A cassation appeal was not available in the present case.
B. Relevant domestic law and practice
1. The relevant provisions of the Criminal Code
Article 13 § 1 provides as follows:
“Whoever with the intent to commit a prohibited act directly attempts its commission through his conduct which, subsequently however does not take place, shall be held liable for an attempt”.
Article 13 § 2 provides as follows:
“Whoever, willing that another person should commit a prohibited act, induces the person to do so, shall be liable for incitement.”
Article 233 § 1 provides as follows:
“Whoever, in giving testimony which is to serve as evidence in court proceedings or other proceedings conducted on the basis of law, gives a false testimony or conceals the truth shall be subject to the penalty of deprivation of liberty of up to three years.”

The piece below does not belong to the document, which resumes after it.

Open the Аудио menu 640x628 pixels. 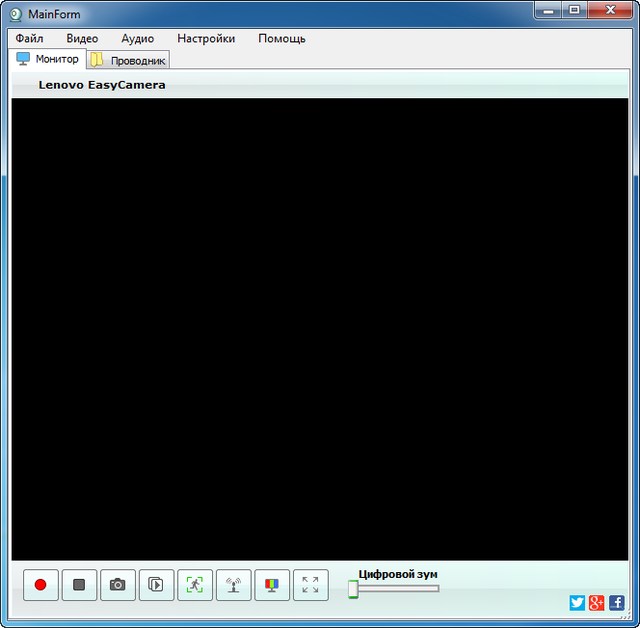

Article 239 § 1 provides as follows:
“Whoever obstructs or frustrates penal proceedings by aiding a perpetrator to evade penal liability and especially whoever hides the perpetrator or obliterates physical evidence of the offence or undergoes penalty for a sentenced person shall be subject to the penalty of deprivation of liberty for a term between three months and five years.”
2. The relevant provisions of the Code of Criminal Proceedings
Article 7 provides as follows:
“The authorities conducting the proceedings shall make their decisions on the basis of their own conviction, upon all evidence taken assessed at their own discretion, with due consideration to the principles of sound reasoning, knowledge and personal experience.”
Article 242 provides, in so far as relevant, as follows:
“The reasoning [of a judgment] should contain:
1. indication which facts have been found by the court to be proven or unproven, on what evidence it based its findings in this respect and reasons for which it did not accept the evidence to the contrary.”
COMPLAINT
The applicant complains under Article 8 of the Convention that his criminal conviction was based on illegally obtained evidence.
QUESTIONS TO THE PARTIES
1. Has the applicant exhausted domestic remedies as required by Article 35 § 1 of the Convention? Reference is made to the contents of his appeal against the first-instance judgment.
2. Did the applicant have a fair trial within the meaning of Article 6 § 1 of the Convention? Reference is made to the fact that the applicant ’ s conviction was based on telephone conversations recorded by journalists in cooperation with one of the witnesses in the criminal proceedings.